**WORK ITEM:**
In the entries that follow, find the word "Enable" and report each line it is on.

**EXERCISE MATERIAL:**
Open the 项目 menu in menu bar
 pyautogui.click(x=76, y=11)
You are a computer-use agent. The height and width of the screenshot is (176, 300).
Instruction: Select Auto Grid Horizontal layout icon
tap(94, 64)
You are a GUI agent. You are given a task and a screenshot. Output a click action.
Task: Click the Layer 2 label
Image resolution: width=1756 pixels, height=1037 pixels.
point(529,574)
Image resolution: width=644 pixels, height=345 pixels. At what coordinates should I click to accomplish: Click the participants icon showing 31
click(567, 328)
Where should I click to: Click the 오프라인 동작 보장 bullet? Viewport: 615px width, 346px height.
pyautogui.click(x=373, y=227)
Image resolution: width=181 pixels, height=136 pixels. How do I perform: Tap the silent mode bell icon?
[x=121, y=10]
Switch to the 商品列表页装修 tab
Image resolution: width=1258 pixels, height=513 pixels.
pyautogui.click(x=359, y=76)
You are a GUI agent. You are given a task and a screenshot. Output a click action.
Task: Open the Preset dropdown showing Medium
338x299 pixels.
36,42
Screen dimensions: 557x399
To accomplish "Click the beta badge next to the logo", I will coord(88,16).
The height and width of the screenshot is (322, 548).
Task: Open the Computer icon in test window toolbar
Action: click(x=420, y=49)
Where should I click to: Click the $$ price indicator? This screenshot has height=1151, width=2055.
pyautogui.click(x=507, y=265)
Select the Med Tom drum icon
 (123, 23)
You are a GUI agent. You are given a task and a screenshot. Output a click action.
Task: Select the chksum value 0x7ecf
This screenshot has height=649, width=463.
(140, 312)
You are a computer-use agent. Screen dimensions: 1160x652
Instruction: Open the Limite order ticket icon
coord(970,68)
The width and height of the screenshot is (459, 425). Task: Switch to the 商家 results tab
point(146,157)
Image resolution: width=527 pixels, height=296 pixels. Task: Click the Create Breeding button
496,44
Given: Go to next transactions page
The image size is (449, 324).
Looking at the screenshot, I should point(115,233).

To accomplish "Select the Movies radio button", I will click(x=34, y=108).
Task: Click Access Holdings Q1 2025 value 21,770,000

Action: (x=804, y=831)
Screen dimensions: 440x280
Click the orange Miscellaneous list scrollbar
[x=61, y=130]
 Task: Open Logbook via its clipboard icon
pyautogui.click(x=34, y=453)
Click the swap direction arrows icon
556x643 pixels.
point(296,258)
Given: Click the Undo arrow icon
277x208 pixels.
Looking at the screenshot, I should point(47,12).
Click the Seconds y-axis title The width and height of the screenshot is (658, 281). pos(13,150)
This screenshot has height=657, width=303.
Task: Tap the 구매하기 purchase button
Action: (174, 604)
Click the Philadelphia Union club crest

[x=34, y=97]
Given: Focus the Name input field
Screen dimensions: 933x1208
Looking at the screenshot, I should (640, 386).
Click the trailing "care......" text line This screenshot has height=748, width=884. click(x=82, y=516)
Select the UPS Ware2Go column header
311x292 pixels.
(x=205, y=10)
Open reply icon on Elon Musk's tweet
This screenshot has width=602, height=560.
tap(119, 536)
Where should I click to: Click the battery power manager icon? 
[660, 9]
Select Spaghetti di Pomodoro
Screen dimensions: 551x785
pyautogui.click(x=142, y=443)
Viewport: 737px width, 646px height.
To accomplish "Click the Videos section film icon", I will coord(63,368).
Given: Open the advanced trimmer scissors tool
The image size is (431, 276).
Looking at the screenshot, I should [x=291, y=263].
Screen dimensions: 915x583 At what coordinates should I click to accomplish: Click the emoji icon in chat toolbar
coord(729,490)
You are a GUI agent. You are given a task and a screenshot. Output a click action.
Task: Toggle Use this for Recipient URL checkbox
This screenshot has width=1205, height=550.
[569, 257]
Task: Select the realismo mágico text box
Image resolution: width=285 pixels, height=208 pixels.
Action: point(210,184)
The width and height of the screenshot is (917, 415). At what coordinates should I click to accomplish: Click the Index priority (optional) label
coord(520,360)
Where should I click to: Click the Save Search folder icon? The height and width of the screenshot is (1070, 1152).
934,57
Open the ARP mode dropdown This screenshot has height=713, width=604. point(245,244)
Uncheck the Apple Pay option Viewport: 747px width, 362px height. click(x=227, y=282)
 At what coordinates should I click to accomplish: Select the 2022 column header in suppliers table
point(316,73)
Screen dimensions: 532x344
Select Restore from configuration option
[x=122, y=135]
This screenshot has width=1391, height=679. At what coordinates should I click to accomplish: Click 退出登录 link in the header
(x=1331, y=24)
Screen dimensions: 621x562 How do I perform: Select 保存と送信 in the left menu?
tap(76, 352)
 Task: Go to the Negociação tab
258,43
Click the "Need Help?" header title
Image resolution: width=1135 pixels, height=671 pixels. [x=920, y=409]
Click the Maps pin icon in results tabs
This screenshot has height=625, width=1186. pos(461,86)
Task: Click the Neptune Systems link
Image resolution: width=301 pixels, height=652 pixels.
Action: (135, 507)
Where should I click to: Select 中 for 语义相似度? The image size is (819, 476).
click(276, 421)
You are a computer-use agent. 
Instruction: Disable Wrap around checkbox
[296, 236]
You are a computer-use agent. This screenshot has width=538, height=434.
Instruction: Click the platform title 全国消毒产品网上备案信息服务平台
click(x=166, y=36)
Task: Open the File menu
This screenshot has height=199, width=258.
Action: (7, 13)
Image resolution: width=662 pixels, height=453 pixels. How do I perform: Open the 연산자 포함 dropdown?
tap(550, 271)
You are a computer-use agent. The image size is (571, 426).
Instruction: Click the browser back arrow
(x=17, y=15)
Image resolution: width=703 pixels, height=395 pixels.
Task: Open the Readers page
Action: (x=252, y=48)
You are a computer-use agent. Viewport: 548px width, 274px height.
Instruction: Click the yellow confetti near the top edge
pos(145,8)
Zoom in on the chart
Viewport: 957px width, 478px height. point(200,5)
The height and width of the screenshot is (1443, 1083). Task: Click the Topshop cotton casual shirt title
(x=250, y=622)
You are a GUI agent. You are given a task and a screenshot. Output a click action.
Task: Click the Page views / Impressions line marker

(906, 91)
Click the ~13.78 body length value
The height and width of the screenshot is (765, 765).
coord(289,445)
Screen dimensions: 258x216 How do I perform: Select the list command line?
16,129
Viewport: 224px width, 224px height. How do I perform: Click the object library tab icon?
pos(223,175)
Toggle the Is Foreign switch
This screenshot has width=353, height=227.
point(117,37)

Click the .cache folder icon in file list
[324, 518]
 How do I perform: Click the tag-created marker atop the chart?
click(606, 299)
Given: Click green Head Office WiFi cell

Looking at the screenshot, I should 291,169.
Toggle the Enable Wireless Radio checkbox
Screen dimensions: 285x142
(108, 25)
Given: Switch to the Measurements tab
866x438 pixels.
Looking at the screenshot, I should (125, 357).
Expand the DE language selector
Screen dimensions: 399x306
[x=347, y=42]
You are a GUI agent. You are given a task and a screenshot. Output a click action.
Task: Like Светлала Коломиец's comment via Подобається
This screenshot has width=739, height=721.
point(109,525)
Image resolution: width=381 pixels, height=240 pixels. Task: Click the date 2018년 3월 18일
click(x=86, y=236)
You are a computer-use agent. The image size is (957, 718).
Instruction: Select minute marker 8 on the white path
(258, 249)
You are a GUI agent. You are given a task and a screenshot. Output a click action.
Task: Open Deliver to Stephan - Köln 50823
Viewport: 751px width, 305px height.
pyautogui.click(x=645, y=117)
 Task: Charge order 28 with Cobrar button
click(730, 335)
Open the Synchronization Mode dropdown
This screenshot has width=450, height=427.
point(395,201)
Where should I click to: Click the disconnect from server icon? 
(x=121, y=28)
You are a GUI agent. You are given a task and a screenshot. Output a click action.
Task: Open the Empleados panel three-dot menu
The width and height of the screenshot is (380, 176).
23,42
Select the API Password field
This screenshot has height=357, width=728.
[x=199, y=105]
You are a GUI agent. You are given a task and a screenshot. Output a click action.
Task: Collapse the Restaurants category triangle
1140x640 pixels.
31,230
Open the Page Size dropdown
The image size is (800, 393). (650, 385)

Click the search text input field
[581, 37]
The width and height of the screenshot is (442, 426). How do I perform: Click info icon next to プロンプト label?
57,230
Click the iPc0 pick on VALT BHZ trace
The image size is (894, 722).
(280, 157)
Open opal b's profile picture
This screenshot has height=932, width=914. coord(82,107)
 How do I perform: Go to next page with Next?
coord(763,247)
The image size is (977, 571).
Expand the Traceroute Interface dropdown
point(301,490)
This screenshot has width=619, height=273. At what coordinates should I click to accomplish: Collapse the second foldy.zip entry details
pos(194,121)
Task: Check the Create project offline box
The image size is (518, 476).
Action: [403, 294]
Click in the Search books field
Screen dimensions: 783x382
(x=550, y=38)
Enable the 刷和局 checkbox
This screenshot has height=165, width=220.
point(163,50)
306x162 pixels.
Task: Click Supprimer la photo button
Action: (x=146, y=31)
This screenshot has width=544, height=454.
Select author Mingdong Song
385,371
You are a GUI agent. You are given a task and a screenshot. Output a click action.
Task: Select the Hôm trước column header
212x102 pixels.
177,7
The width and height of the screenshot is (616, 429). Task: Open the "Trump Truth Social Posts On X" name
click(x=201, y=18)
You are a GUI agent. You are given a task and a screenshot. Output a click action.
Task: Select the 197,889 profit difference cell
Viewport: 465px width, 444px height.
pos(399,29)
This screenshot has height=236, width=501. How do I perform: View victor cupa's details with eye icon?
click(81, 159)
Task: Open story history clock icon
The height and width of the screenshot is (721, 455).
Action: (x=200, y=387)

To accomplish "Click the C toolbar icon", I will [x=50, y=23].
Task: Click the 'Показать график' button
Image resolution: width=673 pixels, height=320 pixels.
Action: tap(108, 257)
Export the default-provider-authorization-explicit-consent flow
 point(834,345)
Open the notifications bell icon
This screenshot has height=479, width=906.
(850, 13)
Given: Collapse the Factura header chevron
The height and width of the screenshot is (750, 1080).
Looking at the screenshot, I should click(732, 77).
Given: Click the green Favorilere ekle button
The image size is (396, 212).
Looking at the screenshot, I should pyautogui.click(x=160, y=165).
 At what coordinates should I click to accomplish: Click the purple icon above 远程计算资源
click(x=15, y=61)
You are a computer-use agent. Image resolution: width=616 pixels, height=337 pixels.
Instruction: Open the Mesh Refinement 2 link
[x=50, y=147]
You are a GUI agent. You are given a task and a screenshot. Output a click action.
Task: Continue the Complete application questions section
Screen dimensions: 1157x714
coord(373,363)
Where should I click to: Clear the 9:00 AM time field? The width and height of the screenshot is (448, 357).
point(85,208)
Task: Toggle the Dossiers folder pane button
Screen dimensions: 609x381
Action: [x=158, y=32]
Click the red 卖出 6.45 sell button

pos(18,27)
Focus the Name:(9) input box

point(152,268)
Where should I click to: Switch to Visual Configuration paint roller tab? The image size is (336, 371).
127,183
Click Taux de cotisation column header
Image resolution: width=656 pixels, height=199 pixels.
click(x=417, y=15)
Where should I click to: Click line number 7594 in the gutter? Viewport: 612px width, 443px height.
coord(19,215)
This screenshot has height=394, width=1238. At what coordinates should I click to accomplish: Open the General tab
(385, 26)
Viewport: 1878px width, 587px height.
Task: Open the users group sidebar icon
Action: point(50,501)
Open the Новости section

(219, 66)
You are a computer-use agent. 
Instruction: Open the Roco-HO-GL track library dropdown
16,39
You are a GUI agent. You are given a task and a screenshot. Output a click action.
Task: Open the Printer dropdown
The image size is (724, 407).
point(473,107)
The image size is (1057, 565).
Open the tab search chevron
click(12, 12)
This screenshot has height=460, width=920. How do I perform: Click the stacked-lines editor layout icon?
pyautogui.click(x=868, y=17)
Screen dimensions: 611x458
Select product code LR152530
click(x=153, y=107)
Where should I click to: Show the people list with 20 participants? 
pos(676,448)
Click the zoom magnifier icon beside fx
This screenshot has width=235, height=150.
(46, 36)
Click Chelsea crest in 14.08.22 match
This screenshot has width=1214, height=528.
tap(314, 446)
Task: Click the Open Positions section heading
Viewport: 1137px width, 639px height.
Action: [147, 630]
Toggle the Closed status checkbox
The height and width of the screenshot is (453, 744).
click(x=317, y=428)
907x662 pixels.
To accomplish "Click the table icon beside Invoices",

**EXPECTED ANSWER:**
Toggle the Enable Wireless Radio checkbox
Enable the 刷和局 checkbox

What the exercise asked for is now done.